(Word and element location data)
┄┄┄┄┄┄

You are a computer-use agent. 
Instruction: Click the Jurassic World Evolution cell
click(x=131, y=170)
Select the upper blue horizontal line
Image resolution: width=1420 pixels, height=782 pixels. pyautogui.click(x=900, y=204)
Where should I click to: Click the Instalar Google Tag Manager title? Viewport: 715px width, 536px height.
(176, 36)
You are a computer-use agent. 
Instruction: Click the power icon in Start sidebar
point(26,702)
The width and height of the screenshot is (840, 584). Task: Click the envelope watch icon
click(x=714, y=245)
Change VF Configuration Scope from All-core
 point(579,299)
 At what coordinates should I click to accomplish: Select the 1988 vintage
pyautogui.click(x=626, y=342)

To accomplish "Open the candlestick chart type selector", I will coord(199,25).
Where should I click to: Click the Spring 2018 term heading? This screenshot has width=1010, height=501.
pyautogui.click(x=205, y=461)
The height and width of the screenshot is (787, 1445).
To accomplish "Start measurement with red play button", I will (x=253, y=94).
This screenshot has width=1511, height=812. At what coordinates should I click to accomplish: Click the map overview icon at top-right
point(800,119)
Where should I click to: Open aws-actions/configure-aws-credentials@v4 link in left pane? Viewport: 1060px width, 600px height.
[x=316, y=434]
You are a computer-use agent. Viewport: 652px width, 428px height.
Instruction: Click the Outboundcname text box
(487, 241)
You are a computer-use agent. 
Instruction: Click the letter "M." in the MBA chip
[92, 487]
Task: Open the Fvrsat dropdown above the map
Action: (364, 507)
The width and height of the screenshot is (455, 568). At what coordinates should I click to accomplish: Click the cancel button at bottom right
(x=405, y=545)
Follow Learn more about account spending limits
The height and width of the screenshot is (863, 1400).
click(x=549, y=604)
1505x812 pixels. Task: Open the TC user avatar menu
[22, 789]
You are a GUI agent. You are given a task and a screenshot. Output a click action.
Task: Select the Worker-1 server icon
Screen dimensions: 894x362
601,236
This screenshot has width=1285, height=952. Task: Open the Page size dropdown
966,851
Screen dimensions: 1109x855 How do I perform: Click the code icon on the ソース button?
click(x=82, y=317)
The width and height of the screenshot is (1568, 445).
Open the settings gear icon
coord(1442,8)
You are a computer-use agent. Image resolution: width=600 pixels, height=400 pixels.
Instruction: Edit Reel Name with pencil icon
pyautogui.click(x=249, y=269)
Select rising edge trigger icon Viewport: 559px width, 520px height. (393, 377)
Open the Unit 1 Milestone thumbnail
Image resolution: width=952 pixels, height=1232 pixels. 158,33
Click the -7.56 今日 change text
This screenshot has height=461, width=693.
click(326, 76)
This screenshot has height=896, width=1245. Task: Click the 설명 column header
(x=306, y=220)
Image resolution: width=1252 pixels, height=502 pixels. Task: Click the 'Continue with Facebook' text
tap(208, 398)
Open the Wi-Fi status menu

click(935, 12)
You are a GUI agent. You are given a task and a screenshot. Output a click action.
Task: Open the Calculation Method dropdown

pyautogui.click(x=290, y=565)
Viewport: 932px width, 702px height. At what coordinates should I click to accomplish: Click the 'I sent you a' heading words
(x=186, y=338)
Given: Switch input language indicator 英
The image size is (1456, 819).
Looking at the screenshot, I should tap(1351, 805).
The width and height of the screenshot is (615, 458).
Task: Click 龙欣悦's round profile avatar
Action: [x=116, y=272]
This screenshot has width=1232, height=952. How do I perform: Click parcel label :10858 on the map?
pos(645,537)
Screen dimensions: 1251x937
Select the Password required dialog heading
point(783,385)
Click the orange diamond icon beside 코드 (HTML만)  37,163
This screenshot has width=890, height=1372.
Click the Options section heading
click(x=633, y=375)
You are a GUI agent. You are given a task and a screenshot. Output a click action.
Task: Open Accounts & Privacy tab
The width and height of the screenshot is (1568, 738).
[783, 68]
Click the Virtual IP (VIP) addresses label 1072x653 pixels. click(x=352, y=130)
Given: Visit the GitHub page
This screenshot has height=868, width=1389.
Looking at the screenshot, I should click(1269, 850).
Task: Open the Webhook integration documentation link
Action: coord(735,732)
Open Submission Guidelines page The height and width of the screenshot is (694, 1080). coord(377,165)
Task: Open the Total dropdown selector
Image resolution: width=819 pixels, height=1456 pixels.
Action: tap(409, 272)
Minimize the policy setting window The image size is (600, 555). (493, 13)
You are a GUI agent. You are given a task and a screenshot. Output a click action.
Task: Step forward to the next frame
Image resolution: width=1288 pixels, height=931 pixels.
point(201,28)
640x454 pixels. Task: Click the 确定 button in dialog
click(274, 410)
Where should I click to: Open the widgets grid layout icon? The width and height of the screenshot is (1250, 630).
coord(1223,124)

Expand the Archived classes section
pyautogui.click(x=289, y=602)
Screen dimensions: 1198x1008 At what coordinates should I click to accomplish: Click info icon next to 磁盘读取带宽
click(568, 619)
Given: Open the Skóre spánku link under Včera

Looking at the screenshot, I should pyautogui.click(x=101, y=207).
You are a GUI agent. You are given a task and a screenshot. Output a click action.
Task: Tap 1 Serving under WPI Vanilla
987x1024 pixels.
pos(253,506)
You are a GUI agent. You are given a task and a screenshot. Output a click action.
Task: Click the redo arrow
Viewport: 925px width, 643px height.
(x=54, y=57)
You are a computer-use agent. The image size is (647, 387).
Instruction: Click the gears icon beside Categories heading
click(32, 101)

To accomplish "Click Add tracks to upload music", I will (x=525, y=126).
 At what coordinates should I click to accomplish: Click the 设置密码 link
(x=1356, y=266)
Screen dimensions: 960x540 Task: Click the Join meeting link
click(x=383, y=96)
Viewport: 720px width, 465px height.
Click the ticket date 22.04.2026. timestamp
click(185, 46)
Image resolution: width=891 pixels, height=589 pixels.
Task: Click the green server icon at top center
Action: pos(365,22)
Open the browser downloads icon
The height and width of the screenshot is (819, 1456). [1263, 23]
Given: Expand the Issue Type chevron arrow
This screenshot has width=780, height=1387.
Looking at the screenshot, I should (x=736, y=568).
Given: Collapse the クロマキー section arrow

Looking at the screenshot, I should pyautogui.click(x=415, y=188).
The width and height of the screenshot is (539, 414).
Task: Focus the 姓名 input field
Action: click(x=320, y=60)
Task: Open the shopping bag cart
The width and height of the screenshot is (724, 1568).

┄┄┄┄┄┄

**Your instructions**
Give the stretch of entries from the start through the line containing "Image resolution: width=1420" as a numbered list with blank lines left out. Include both end lines and nothing past that point.

**Answer to this exercise**
1. You are a computer-use agent. 
2. Instruction: Click the Jurassic World Evolution cell
3. click(x=131, y=170)
4. Select the upper blue horizontal line
5. Image resolution: width=1420 pixels, height=782 pixels. pyautogui.click(x=900, y=204)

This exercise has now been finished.